The European Parliament Bureau The Hague has announced that a Media Prize has been awarded to an installment of the television series "In Europe" which is based on faulty historical data, reports Elsevier.
Perhaps the EP didn't care to check if the documentary was based on factual historical reality before awarding the prize. Given the origin, they should have. On the other hand, that may be besides the point.
The documentary was produced by the Left-wing public broadcasting outlet (VPRO) that has managed to monopolize the entire field of national history, enabling them to revise facts in whatever way they see fit. Two of its radio reporters have also been awarded prizes in the category Radio.

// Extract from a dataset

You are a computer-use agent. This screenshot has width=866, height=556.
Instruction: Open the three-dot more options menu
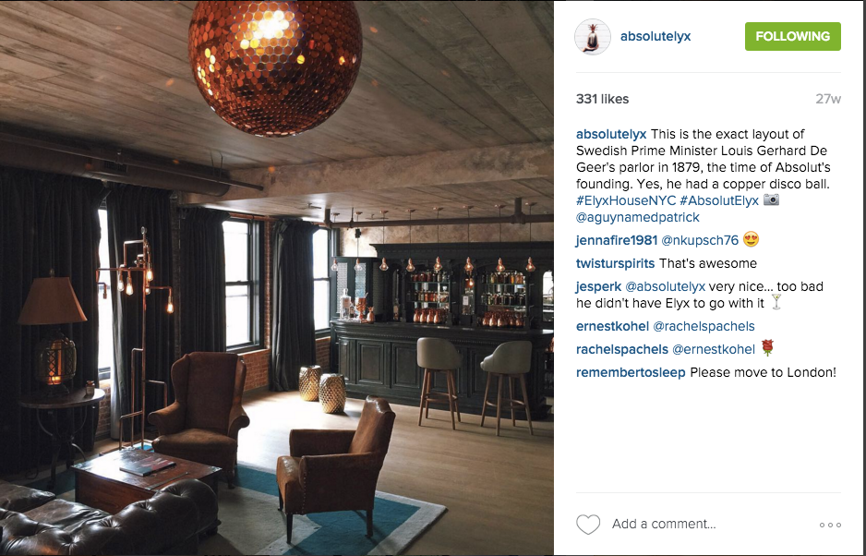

The documentary is written by author Geert Mak, one of the most passionate mainstays of multiculturalism in the Netherlands.
Historian Willem Melching has posited that some facts are plain wrong. It only stands to reason. Postmodernists like Mak and his VPRO producers do not believe in objective reality. They see history as a subjective narrative, the events of which depend upon the position of the viewer. Theirs is consistently on the Left.
Amsterdam University lecturer Melching states that the first four installments 'have no factual relation with the present knowledge of history.' Mak is repeating old bromides. He paints a simplistic and faulty image of Germany and the dual monarchy of Austria and Hungary in 1906. In part 2 Mak maintains the Austrian Empire stretched from Vienna to the Black Sea. This is wrong. In 1906 Bulgaria and Romania were already autonomous countries.
These mistakes matter in the historical context. Anyone who thinks of Austria as flanking the Black Sea has no inkling of the geopolitical situation in the Balkans and Central Europe. Let alone that he is able to explain such matters to a larger audience, says Melching.
The series "In Europa" has costed 3 to 4 million Euros of public money.